崔琢好似再也克制不住一般,猛地将她往墙上一推,低头俯身压了过来。
第36章
李亭鸢因为惊恐倏地睁大眼睛,又在他靠近的时候下意识将眼睛紧闭上,失控的心跳比外面的雷声还震耳。
腰肢被崔琢灼烧的大掌死死箍住,身上清冷的松香和着血腥骤然靠近。
就在他的唇瓣几乎与她贴上的时候,李亭鸢猛地揪紧崔琢的衣领。
下一瞬,崔琢却呼吸一沉,唇瓣擦着她的唇角偏头重重咬在了她的肩上。
疼痛让李亭鸢的眼泪一瞬间冲进泛红的眼眶里,咬着唇不出声。
肩膀上微微带着重量,耳畔全是崔琢不稳的呼吸。
男人灼烈体温覆盖在她身上,宽厚的肩背被欲//望拉扯着剧烈起伏。
他沾着欲的气息顺着颈侧渗透进她的四肢百骸,蔓延至心脏,生出灼热的酥麻。
外面的厮杀渐止,密室里只剩沉闷的雨声和雷鸣,还有交缠之下的喘息。
他将她笼罩禁锢在石壁与他硬实的胸膛之间。
男人宽大的手掌着她的腰,指腹在腰侧摩挲,隔着湿透的衣衫,微微发麻的热量传到她皮肤上,像虫蚁啮咬,从腰间麻到指尖。
仿佛火星落在干草垛旁,动一下就会引发烈火燎原,两人维持着动作。
僵硬得无声对峙。
李亭鸢喉咙发紧,热到无法呼吸。
过了许久,崔琢急促呼吸了几下,才缓缓从她肩上抬头。
昏光下的影子微颤,光影下男人沾染着幽沉的五官轮廓模糊,俊美的皮囊下,落拓的神色中露出凌驾的掌控欲。
崔琢视线飞快掠过她颈窝处的红痕,眼神发黯:
“抱歉。
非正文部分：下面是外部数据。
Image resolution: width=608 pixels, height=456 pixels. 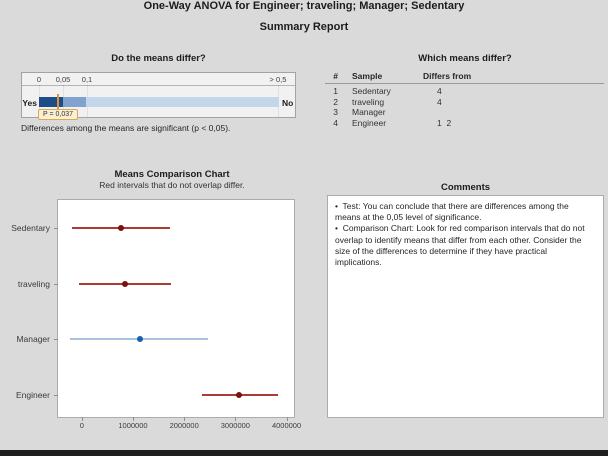 I want to click on x-axis-tick-label: 0, so click(x=82, y=426).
”
他翻身与她并排靠在石墙上,仰头,骨廓锋利的喉结几番滚动。
“吓着你了,疼么?”
他的嗓音仍然如同被火燎过,沙哑干涩,灼热的呼吸里压抑着几乎要喷薄而出的情绪。
尾音克制得低沉,又带着一丝极致隐忍后的倦怠。
李亭鸢双腿发软,靠在墙壁上,坚硬的石壁隔得她后背发疼。
她沉默着摇了摇头,呼吸止不住地颤抖。
方才脖颈处那一下他用了力,但最后时刻又收住了。
雨声渐消。
谁都没再说话。
夜风和着血腥和潮湿的气味儿钻了进来,却丝毫吹不散密室里的燥热。
不知多久后,终于在两人的呼吸节奏都可以勉强压抑住的时候,崔琢才低声开了口:
“这条密道只有一条路,顺着这条路走,不要回头。”
明明方才只是那么短暂的纠缠,李亭鸢却觉得仿佛又同他经历了一场情事一般,悸动而疲累。